# Excerpted passage
** Begin **
Gideon’s rather proactive, as he sets off immediately for a meeting with the wonderfully named Bookie Thompson (Max Bacon).  Bookie is able to info-dump a great deal of information very quickly (how horses are drugged, etc) which is very useful for the plot, but Bacon’s comic timing gives the scene a little extra depth.

Following Watson’s death, the gang need another inside man, so they select Jo Short (Michael Ripper) who works for the prestigious stables run by Colonel Alec Middleton (Maurice Hedley).  Jo has worked for Middleton for twenty years and seems totally incorruptible, but it soon becomes clear that he’s heavily and debt and so reluctantly agrees to dope Port Arthur, a well-backed favourite in a forthcoming race.

Ripper, a very dependable film and television face (well known for appearing in a score of Hammer films), is perfect as the conflicted Jo.  When we see his homelife – a young child, an unruly teenage daughter and a tearaway teenage son who’s been fined fifty pounds for criminal damage – it’s obvious that he’s under great strain and is therefore ripe for the picking.  Apart from the general day-to-day problem of feeding his family, there’s the more pressing issue of his son’s pending fine.  So he agrees to dope the horse, although it’s clear from the misery on his face that it’s far from an easy decision.  But once he’s in, he finds it impossible to get out, as the gang then ask him to dope another one –  if he doesn’t, they tell him that his daughter will never look the same again.

This is a dream assignment for Keen.  Gideon suggests he goes undercover at Middleton’s stables and the first thing he does when he arrives is to passionately kiss Middleton’s gorgeous daughter Janet (Penelope Horner).  Keen insists this is because they’re being observed by Jo, and he wants to keep the pretence up that he’s nothing more than an interested visitor, but you know that he would have done it sooner or later!  He also seems quite comfortable when he and Janet stake out the next horse to be doped, as they lie together snugly in the hay.
** End **
# Element and text position data
** Begin **
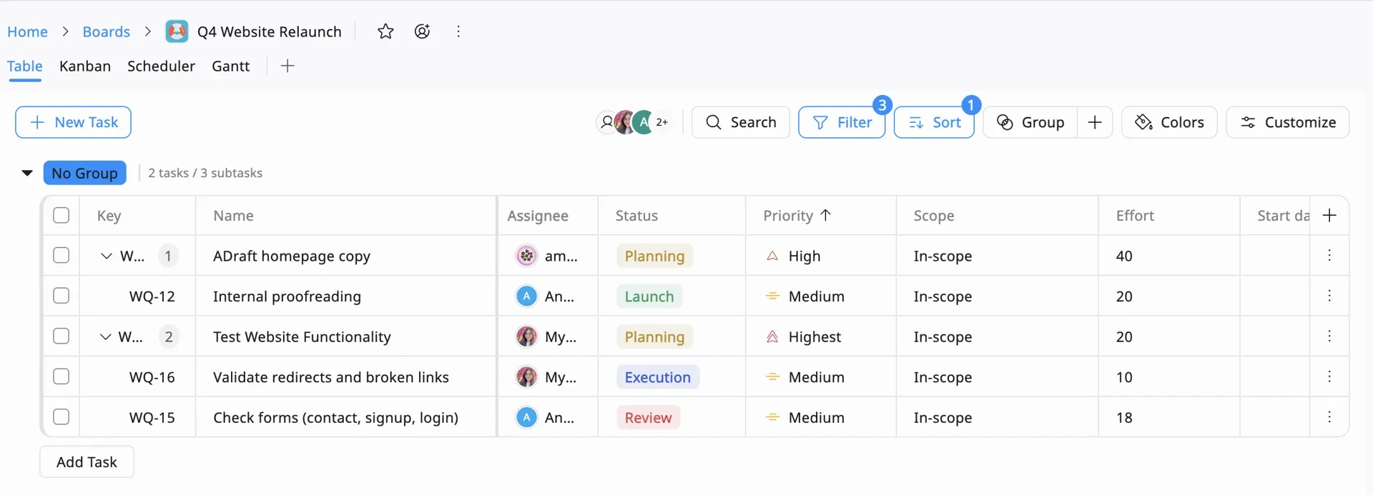Click the Add Task button
This screenshot has width=1373, height=495.
[87, 462]
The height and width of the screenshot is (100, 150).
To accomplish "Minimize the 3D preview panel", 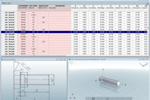I will (140, 60).
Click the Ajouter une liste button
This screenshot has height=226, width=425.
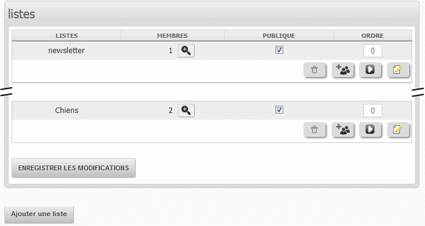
** End **
# Tasks to perform
(1) Copy the review text exactly, beginning at the words "Following Watson’s death, the" and ending after "a forthcoming race.".
(2) In the review, what is the name of the favorite that Jo agrees to dope?

# Expected results
(1)
Following Watson’s death, the gang need another inside man, so they select Jo Short (Michael Ripper) who works for the prestigious stables run by Colonel Alec Middleton (Maurice Hedley).  Jo has worked for Middleton for twenty years and seems totally incorruptible, but it soon becomes clear that he’s heavily and debt and so reluctantly agrees to dope Port Arthur, a well-backed favourite in a forthcoming race.

(2) Port Arthur.